### [What this task involves]
Please begin with the line containing "The width and" and reproduce each line exactly until the records below end, without any pictures.

[Screenshot grounding data]
---------------

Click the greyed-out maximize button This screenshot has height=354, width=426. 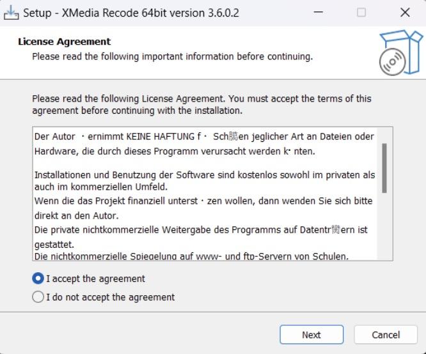(361, 13)
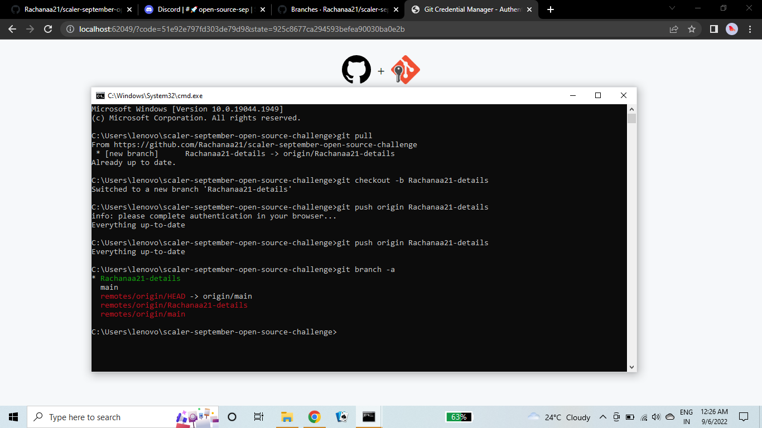This screenshot has height=428, width=762.
Task: Expand hidden icons in the system tray
Action: click(603, 417)
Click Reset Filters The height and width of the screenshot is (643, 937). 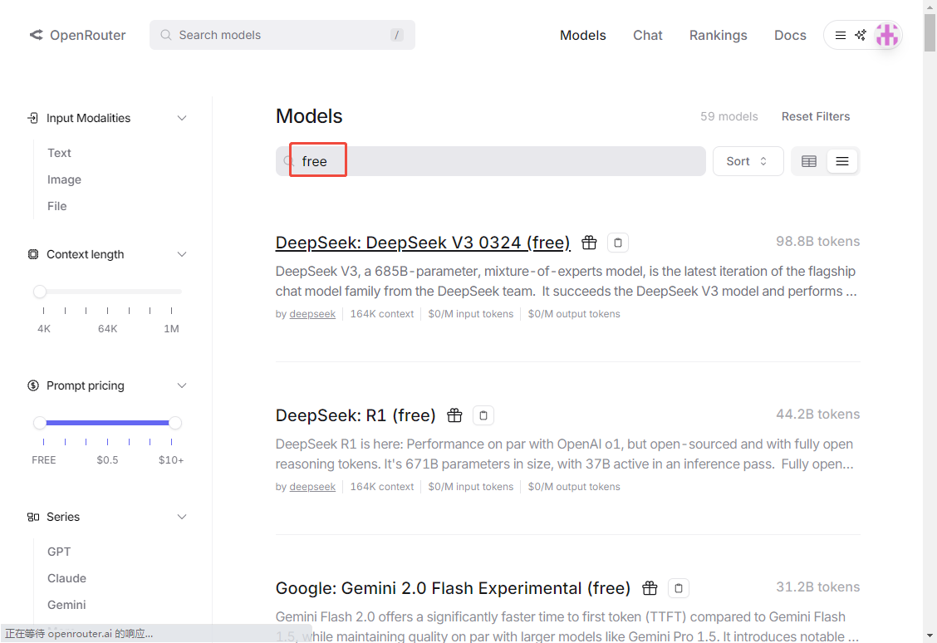[x=815, y=116]
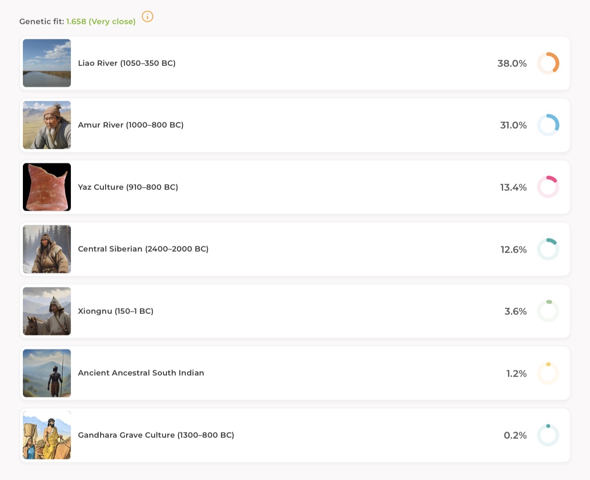Image resolution: width=590 pixels, height=480 pixels.
Task: Click the donut chart for Gandhara Grave Culture
Action: click(x=548, y=435)
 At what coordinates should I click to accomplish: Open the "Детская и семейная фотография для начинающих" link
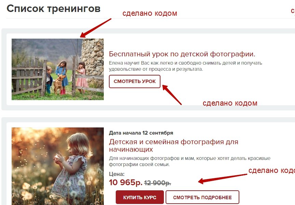pyautogui.click(x=173, y=146)
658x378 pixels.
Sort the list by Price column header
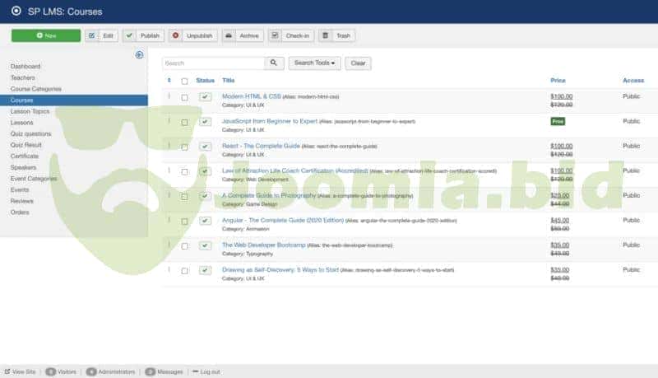(558, 81)
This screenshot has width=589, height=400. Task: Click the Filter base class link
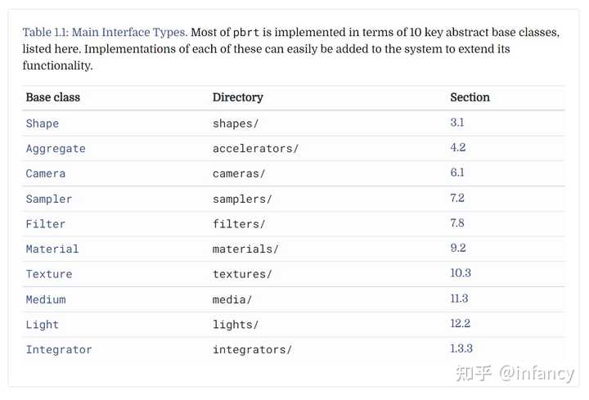[x=46, y=224]
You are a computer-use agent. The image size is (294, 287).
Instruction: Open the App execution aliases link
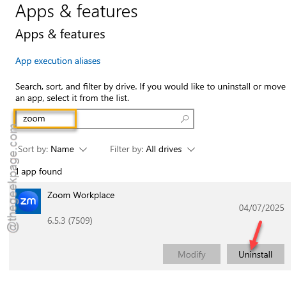click(x=58, y=61)
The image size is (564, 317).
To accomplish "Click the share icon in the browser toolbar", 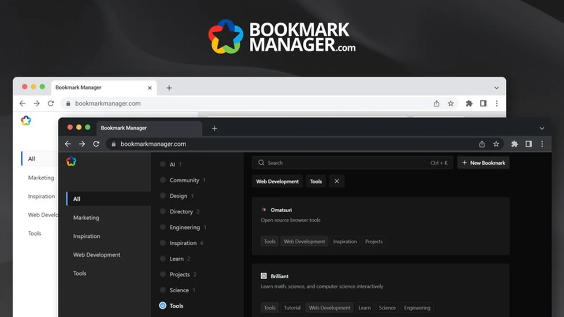I will coord(482,144).
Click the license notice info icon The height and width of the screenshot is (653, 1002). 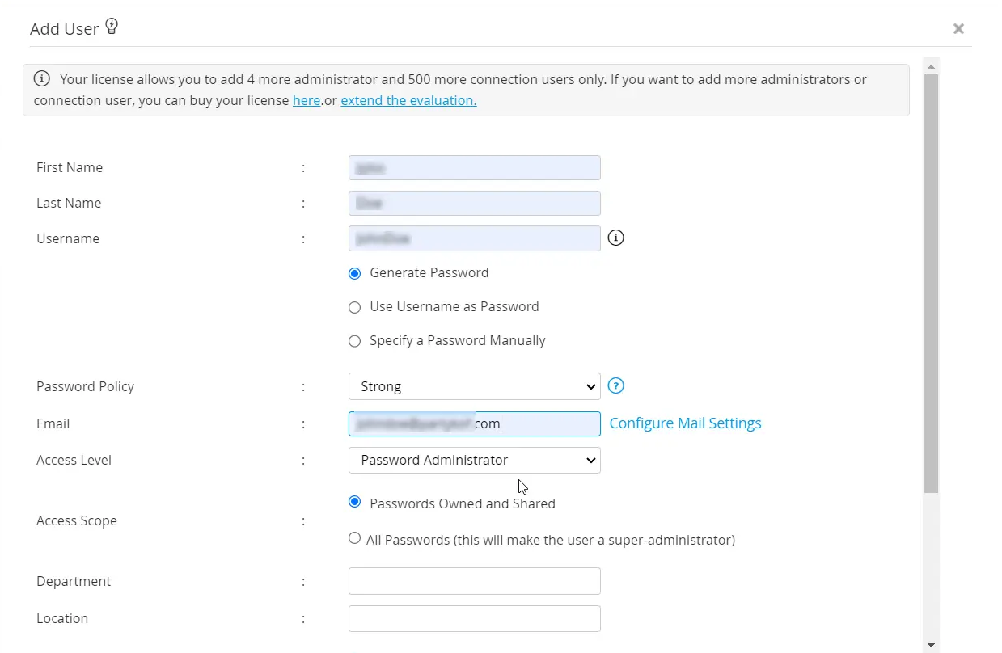click(x=42, y=79)
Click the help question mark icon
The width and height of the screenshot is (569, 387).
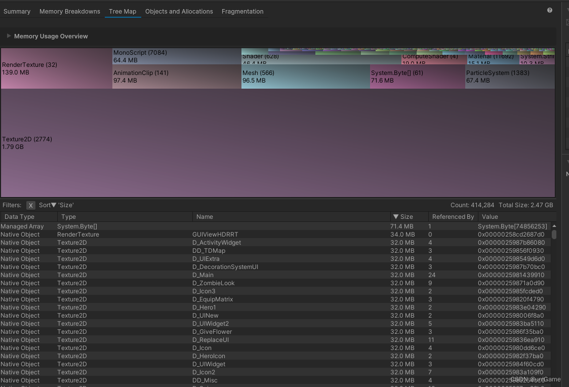(550, 10)
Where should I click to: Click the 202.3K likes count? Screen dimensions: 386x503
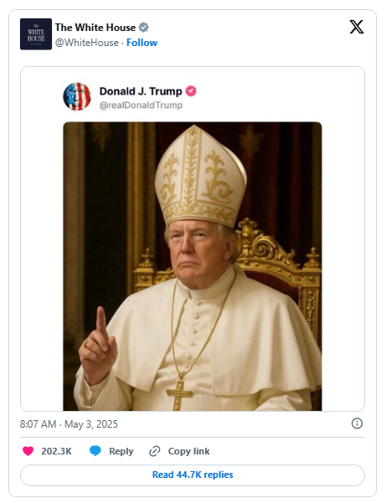[56, 451]
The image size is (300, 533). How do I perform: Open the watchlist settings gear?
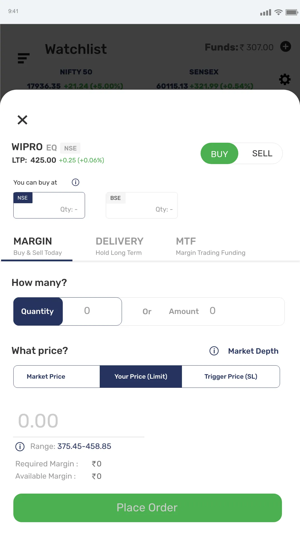[284, 79]
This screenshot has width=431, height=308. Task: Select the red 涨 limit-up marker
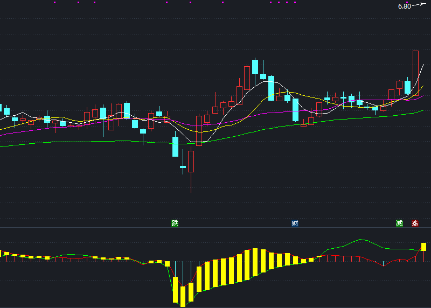pos(415,223)
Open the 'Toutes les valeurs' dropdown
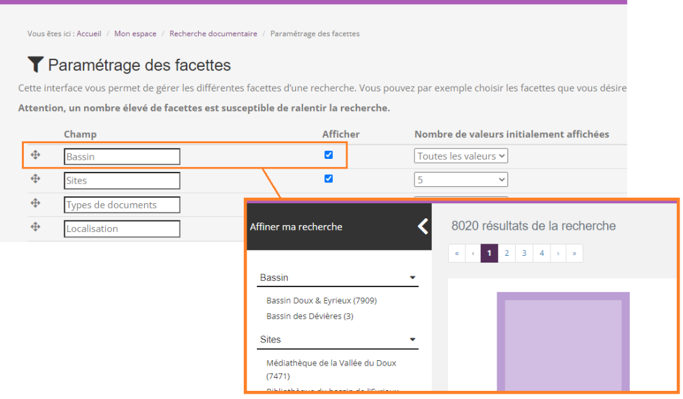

---------------

### [Result for this exercise]
The width and height of the screenshot is (569, 387).
(550, 10)
Where should I click to: Click the 202.3K likes count? Screen dimensions: 386x503
[56, 451]
The image size is (300, 533). How do I perform: Open the watchlist settings gear?
[284, 79]
This screenshot has width=431, height=308. Task: Select the red 涨 limit-up marker
pos(415,223)
Open the 'Toutes les valeurs' dropdown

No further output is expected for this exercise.